A które z Twoich planów i marzeń rujnuje przesunięcie daty ślubu? Zaangażowałaś się w coś poważnie zawodowo, masz zobowiązania rodzinne? Jeśli tak, to kompromisem będzie wspaniałomyślność. Zaufaj mu, pozwól mu jechać samemu, skoro Ty nie możesz lub bardzo nie chcesz, bo to nie Twoje klimaty. Zaproponuj, by kolejne rozstanie było jak najkrótsze — maksimum pół roku powinno wystarczyć na posmakowanie Ameryki. Wytrzymaliście jedną próbę, zniesiecie i tę. Jeśli narzeczony potrafił raz zarobić, zrobi to ponownie. Dopóki Wasze finanse nie są wspólne, pozwól mu wydać swoje pieniądze tak, jak chce.
Jeżeli natomiast ułożyłaś sobie po prostu w kalendarzu kolejność zdarzeń i w głowie Ci się nie mieszczą żadne zmiany, to musisz przewietrzyć umysł i serce. Nie pobieracie się dla rodziny ani dla znajomych. Nie jest ważne, co komu powiedzieliście. Obietnice i tak złożycie sobie nawzajem, tylko to się liczy.
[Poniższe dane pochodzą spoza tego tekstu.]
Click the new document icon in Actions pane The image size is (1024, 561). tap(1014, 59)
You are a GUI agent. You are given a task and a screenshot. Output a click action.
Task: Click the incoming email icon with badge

Nie daj się złapać w pułapkę konwenansu, nie bądź bez powodu dziewczyną z kompleksem porzuconej narzeczonej. Jakie znaczenie ma dla Ciebie to, czy mama zmarszczy brwi, tata zasłoni się gazetą, a koleżanki poplotkują, nawet złośliwie (i co nas w ogóle obchodzą opinie nieżyczliwych?). Te sprawę musicie załatwić pomiędzy sobą. Czasami warto zobaczyć Wielki Kanion, zanim osiądzie się w ciepłym gniazdku, a jedyną „wyprawą” od wielkiego dzwonu będzie wycieczka do Ikei…
Życzę Wam owocnych przemyśleń i pogodzenia dwóch „egoizmów”.